Cost crisis abated. We’ve achieved durable health cost stability. Since 2008, health costs have grown only 3.6% to 3.9% per year — growth rates not seen since the Eisenhower administration The Congressional Budget Office recently forecast that 2016 per capita Medicare spending would be almost 30% lower than they projected in 2006.
Declining deficits. As the nation’s economic recovery enters its sixth year, declining budget deficits and far-below-forecast Medicare spending has reduced the pressure on Congress to improvise hasty new spending cuts. Pressures to cut Medicare to balance the federal budget are lower than they have been in years as a result of the cost-crisis abatement described. This also means that there is less pressure to implement new Medicare payment schemes before there is evidence that they actually work.
Value, not just cost. Policymakers, business and insurers alike are finally talking seriously about value, not simply cost. This means there is firmer ground for health systems that can unify their clinicians around value improvement. We may not get all the way to population health management in this round of payment changes, but new benefit designs and better transparency of clinical quality measures will finally help to create a market for the high-value provider that has not heretofore existed.
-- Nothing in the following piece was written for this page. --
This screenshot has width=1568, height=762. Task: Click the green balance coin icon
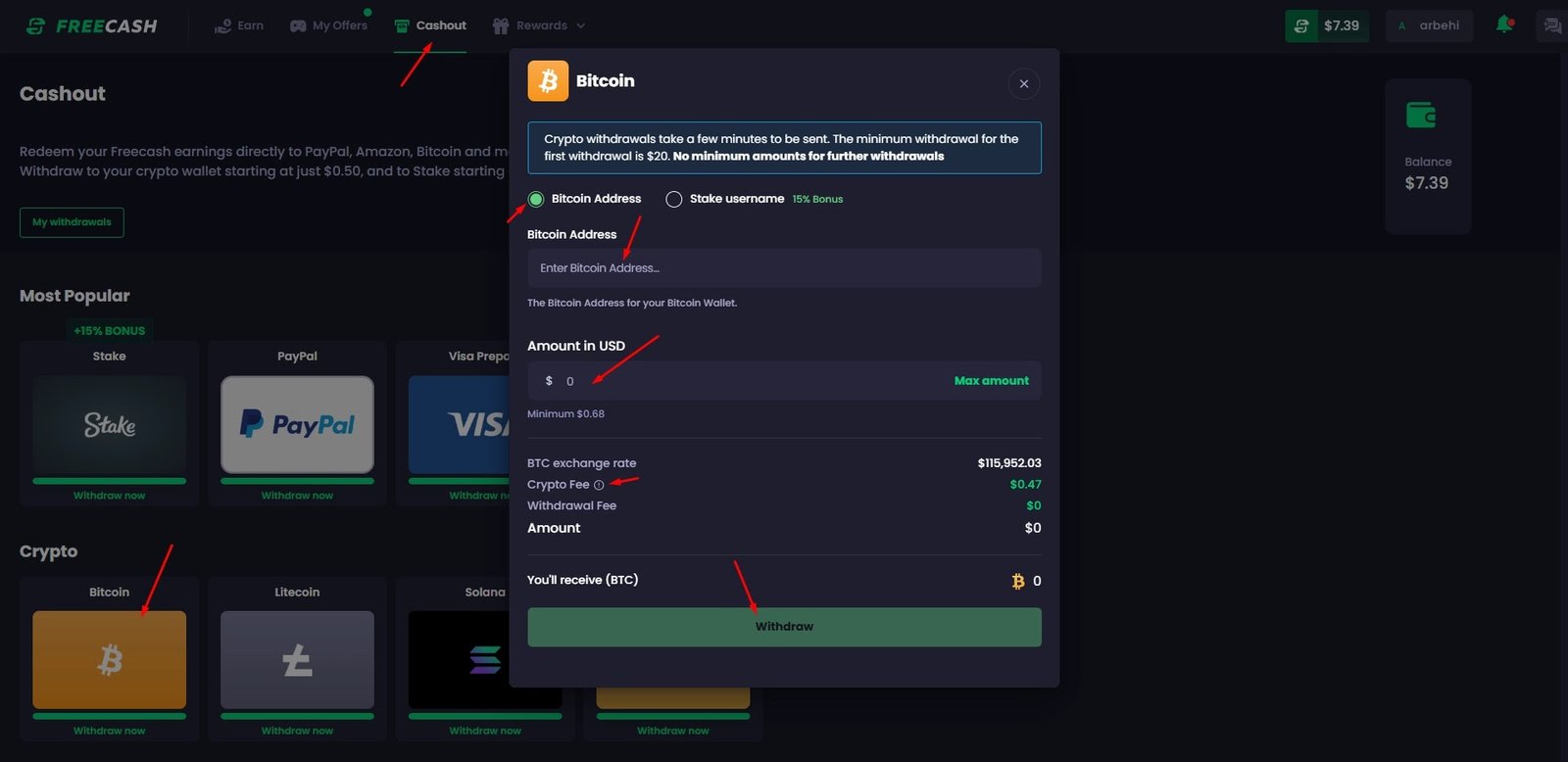click(1301, 26)
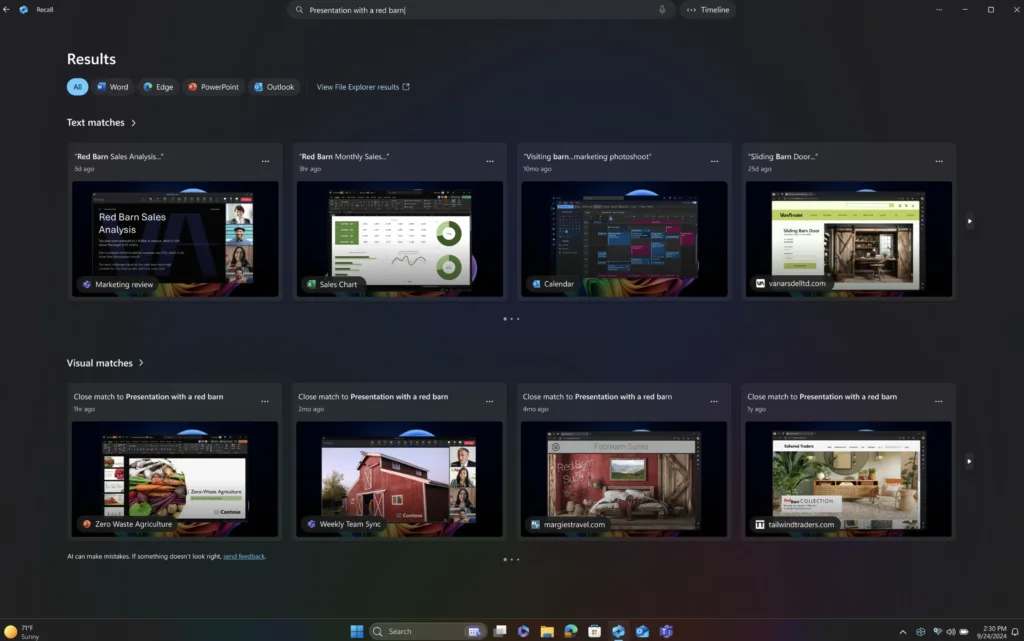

Improving hospital-physician relations. The seemingly endless cold war between hospital management teams and physician communities appears to be thawing in many places. This trend is harder to measure, but my impression from extensive travels around the country is that a lot more hospital management teams and medical communities are working constructively together than in the past. There is fruitful collaboration on implementation of clinical information technology and on new payment models.
Cure for a dread disease. We’ve actually cured a major viral chronic illness: Hepatitis C. Usually the words “cure” and “disease” appear in the same sentence only in fundraising solicitations for universities and foundations. Hepatitis C was an emerging human and cost disaster, with nearly 3.5 million people infected, including many baby boomers blissfully unaware of their problem. The new Gilead drug Sovaldi is very expensive, so expensive that its present pricing of $85,000 for a full course of treatment probably will not hold. But the costs of terminal liver disease prevented by Sovaldi will be enormous.
Declining mortality from acute illnesses. We’ve also made a major dent in heart disease as well as cancer and stroke. Age-adjusted mortality from heart disease, the No. 1 killer of men and women in the United States, has fallen 34% since 2000. Cancer death rates have fallen 17% in the same period, and stroke death rates by 39%. While the steep declines in cardiac mortality in the 1980s and early 1990s have been attributed to far more effective hospital-based care after myocardial infarction, my cardiologist colleagues believe that this more recent, steepening decline can be attributed to the widespread use of statin drugs.
Some potential harbingers of bad news:
• An economic downturn could place new pressures on the federal budget
• New or resurgent infectious diseases could also expose the gaping holes in our present antibiotic drug defenses and infection control systems
• If we encounter shortages of health care workers, there could be a resurgence of wage pressures that could reignite hospital costs
But, for now, there is more good news in our health system than we’ve seen in a long time. Enjoy it while it lasts.